**Stored data entries**
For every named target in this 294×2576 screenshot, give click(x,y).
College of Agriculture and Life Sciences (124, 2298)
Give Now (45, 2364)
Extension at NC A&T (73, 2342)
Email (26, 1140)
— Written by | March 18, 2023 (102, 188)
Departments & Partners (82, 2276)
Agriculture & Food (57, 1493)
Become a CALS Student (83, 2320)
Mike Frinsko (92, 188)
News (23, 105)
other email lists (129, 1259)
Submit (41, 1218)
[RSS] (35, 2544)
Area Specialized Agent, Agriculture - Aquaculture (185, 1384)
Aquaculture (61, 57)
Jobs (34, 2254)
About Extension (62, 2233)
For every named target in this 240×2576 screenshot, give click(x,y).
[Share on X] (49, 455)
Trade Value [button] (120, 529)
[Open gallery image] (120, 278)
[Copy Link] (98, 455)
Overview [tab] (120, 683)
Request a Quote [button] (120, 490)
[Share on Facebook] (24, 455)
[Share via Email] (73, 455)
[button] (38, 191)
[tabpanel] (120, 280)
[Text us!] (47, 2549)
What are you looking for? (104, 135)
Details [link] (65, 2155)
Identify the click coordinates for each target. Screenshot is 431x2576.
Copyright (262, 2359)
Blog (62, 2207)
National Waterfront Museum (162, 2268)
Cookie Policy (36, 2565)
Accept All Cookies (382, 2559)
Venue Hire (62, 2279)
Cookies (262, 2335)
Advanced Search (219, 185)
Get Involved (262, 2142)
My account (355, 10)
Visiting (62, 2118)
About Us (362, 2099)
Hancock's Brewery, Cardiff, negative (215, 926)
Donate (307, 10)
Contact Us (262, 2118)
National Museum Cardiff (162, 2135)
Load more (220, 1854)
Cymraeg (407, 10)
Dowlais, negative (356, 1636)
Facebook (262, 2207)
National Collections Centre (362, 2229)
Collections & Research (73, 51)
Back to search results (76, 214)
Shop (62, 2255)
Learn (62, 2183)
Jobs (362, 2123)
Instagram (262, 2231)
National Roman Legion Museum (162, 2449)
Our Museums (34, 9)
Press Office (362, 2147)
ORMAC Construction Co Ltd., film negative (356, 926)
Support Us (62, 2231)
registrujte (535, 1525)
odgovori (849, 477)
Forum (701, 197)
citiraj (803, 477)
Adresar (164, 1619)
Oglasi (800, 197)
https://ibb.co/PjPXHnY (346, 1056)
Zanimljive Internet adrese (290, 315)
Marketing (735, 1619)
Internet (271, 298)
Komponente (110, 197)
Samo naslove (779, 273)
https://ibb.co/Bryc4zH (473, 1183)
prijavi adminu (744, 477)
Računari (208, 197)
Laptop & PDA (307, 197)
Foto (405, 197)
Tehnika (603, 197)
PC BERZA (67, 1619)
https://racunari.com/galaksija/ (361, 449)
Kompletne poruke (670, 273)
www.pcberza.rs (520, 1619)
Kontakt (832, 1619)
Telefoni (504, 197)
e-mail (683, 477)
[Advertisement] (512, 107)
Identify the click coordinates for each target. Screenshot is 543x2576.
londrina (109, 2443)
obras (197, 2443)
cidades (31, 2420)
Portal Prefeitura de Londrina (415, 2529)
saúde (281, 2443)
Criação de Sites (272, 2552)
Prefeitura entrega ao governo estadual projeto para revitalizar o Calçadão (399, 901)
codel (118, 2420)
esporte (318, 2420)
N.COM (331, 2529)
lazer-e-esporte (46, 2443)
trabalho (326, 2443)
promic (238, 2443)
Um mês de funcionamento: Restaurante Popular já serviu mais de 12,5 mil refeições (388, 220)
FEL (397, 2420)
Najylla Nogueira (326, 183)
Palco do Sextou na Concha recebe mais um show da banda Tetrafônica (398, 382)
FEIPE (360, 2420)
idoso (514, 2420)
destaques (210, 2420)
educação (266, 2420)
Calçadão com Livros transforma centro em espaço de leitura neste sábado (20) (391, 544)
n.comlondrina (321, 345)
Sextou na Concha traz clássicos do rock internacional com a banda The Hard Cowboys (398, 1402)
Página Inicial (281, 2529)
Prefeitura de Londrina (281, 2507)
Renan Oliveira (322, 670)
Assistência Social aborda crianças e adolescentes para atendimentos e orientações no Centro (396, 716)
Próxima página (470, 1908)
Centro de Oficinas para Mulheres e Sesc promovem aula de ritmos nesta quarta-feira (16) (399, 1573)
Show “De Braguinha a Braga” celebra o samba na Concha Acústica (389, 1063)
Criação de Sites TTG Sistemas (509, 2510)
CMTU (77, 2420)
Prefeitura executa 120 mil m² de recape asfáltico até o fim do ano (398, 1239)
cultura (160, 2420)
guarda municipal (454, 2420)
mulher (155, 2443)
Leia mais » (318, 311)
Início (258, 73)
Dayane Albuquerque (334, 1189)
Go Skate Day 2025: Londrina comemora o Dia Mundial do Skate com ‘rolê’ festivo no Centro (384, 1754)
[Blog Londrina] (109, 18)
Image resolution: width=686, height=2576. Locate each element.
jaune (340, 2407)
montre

**ACTIVITY**
Reproduce every entry shown above, precisely as it stands.

**EXERCISE RESULT**
For every named target in this 294×2576 screenshot, give click(x,y).
College of Agriculture and Life Sciences (124, 2298)
Give Now (45, 2364)
Extension at NC A&T (73, 2342)
Email (26, 1140)
— Written by | March 18, 2023 (102, 188)
Departments & Partners (82, 2276)
Agriculture & Food (57, 1493)
Become a CALS Student (83, 2320)
Mike Frinsko (92, 188)
News (23, 105)
other email lists (129, 1259)
Submit (41, 1218)
[RSS] (35, 2544)
Area Specialized Agent, Agriculture - Aquaculture (185, 1384)
Aquaculture (61, 57)
Jobs (34, 2254)
About Extension (62, 2233)
For every named target in this 240×2576 screenshot, give click(x,y).
[Share on X] (49, 455)
Trade Value [button] (120, 529)
[Open gallery image] (120, 278)
[Copy Link] (98, 455)
Overview [tab] (120, 683)
Request a Quote [button] (120, 490)
[Share on Facebook] (24, 455)
[Share via Email] (73, 455)
[button] (38, 191)
[tabpanel] (120, 280)
[Text us!] (47, 2549)
What are you looking for? (104, 135)
Details [link] (65, 2155)
Identify the click coordinates for each target. Screenshot is 431x2576.
Copyright (262, 2359)
Blog (62, 2207)
National Waterfront Museum (162, 2268)
Cookie Policy (36, 2565)
Accept All Cookies (382, 2559)
Venue Hire (62, 2279)
Cookies (262, 2335)
Advanced Search (219, 185)
Get Involved (262, 2142)
My account (355, 10)
Visiting (62, 2118)
About Us (362, 2099)
Hancock's Brewery, Cardiff, negative (215, 926)
Donate (307, 10)
Contact Us (262, 2118)
National Museum Cardiff (162, 2135)
Load more (220, 1854)
Cymraeg (407, 10)
Dowlais, negative (356, 1636)
Facebook (262, 2207)
National Collections Centre (362, 2229)
Collections & Research (73, 51)
Back to search results (76, 214)
Shop (62, 2255)
Learn (62, 2183)
Jobs (362, 2123)
Instagram (262, 2231)
National Roman Legion Museum (162, 2449)
Our Museums (34, 9)
Press Office (362, 2147)
ORMAC Construction Co Ltd., film negative (356, 926)
Support Us (62, 2231)
registrujte (535, 1525)
odgovori (849, 477)
Forum (701, 197)
citiraj (803, 477)
Adresar (164, 1619)
Oglasi (800, 197)
https://ibb.co/PjPXHnY (346, 1056)
Zanimljive Internet adrese (290, 315)
Marketing (735, 1619)
Internet (271, 298)
Komponente (110, 197)
Samo naslove (779, 273)
https://ibb.co/Bryc4zH (473, 1183)
prijavi adminu (744, 477)
Računari (208, 197)
Laptop & PDA (307, 197)
Foto (405, 197)
Tehnika (603, 197)
PC BERZA (67, 1619)
https://racunari.com/galaksija/ (361, 449)
Kompletne poruke (670, 273)
www.pcberza.rs (520, 1619)
Kontakt (832, 1619)
Telefoni (504, 197)
e-mail (683, 477)
[Advertisement] (512, 107)
Identify the click coordinates for each target. Screenshot is 543x2576.
londrina (109, 2443)
obras (197, 2443)
cidades (31, 2420)
Portal Prefeitura de Londrina (415, 2529)
saúde (281, 2443)
Criação de Sites (272, 2552)
Prefeitura entrega ao governo estadual projeto para revitalizar o Calçadão (399, 901)
codel (118, 2420)
esporte (318, 2420)
N.COM (331, 2529)
lazer-e-esporte (46, 2443)
trabalho (326, 2443)
promic (238, 2443)
Um mês de funcionamento: Restaurante Popular já serviu mais de 12,5 mil refeições (388, 220)
FEL (397, 2420)
Najylla Nogueira (326, 183)
Palco do Sextou na Concha recebe mais um show da banda Tetrafônica (398, 382)
FEIPE (360, 2420)
idoso (514, 2420)
destaques (210, 2420)
educação (266, 2420)
Calçadão com Livros transforma centro em espaço de leitura neste sábado (20) (391, 544)
n.comlondrina (321, 345)
Sextou na Concha traz clássicos do rock internacional com a banda The Hard Cowboys (398, 1402)
Página Inicial (281, 2529)
Prefeitura de Londrina (281, 2507)
Renan Oliveira (322, 670)
Assistência Social aborda crianças e adolescentes para atendimentos e orientações no Centro (396, 716)
Próxima página (470, 1908)
Centro de Oficinas para Mulheres e Sesc promovem aula de ritmos nesta quarta-feira (16) (399, 1573)
Show “De Braguinha a Braga” celebra o samba na Concha Acústica (389, 1063)
Criação de Sites TTG Sistemas (509, 2510)
CMTU (77, 2420)
Prefeitura executa 120 mil m² de recape asfáltico até o fim do ano (398, 1239)
cultura (160, 2420)
guarda municipal (454, 2420)
mulher (155, 2443)
Leia mais » (318, 311)
Início (258, 73)
Dayane Albuquerque (334, 1189)
Go Skate Day 2025: Londrina comemora o Dia Mundial do Skate com ‘rolê’ festivo no Centro (384, 1754)
[Blog Londrina] (109, 18)
Image resolution: width=686, height=2576. Locate each element.
jaune (340, 2407)
montre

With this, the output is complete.